:: Texto analizado

Por: Héctor Abad Faciolince
Casi todo el mundo cree que es la política —los gobiernos, los presidentes— aquello que cambia el mundo, para bien o para mal.
Es difícil negarlo: Putin invade Crimea y cambia el mapa de Europa; los que hablaban ucraniano hablarán ruso, la moneda no será ya la grivna sino el rublo, y las costumbres tenderán a moldearse más por el estilo de la Rusia imperial que por el de la Unión Europea. Putin, en Crimea, no solo tiene la fuerza de su ejército sino incluso el apoyo de una parte de la población (como cuando Theodore Roosevelt se tomó Panamá), y por las buenas o por las malas anexará ese territorio a la Confederación Rusa.
Pero no vamos tan lejos, miremos lo que pasa en el país vecino. Chavistas y antichavistas están de acuerdo en una sola cosa: en que la revolución bolivariana cambió a Venezuela. Para bien, según los primeros, y para mal, según los últimos, pero muy pocos dudan que las cosas buenas o malas que hoy hay allá se deben a las políticas del gobierno.
Decir, entonces —en un día de elecciones como hoy—, que no importa mucho por quién se vote para el Congreso, porque quienes cambian el mundo no son los políticos, sino los creadores, es proponer una idea contraria al sentido común, e impopular. Y sin embargo sostengo que en el mundo hay pensadores, objetos y creaciones técnicas y culturales que tienen mucho más importancia que la ideología. Lo que hacen biólogos, informáticos, matemáticos, médicos, periodistas, ingenieros, inventores, urbanistas y creadores en general es tan fuerte, que es capaz de arrasar o al menos de arrastrar a todos los políticos.
Antes a tipos como Putin o como Maduro se los podía combatir solamente oponiendo violencia a su violencia, preparando un ejército para combatirlos, un ejército tan poderoso o más poderoso que el de ellos. Se hacía la guerra “como una continuación de la política por otros medios”, según la famosa sentencia de von Clausewitz. Pero como señala Frederick Forsyth, a Putin no se lo combate enviando naves de guerra al Mar Negro, sino haciéndole ver a la población de Ucrania —como también empieza a verlo la rusa— que el poderío de su presidente (como el de Chávez o Maduro) está en la suerte de tener un subsuelo rico en gas y petróleo, pero no en la capacidad de crear cosas útiles para su población o para el resto del mundo. ¿Alguien compra carros, aviones, computadores o medicinas rusas? Incluso para vender armas, dice Forsyth, “tienen que regalarlas”. Rusia pierde en el campo de las ideas, es decir, de la creación. Y hoy la guerra se combate con creatividad.

::::
:: Datos proporcionados

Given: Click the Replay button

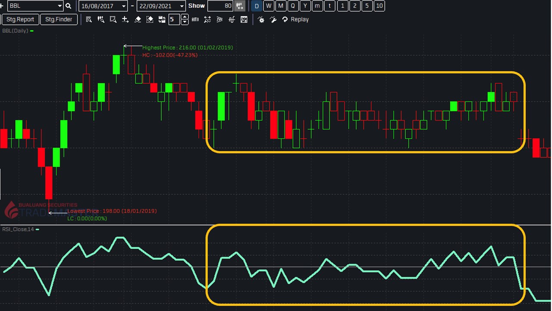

::::

Tarea: Según el texto analizado, ¿qué moneda ocupará en Crimea el lugar de la grivna?

Respuesta: El rublo.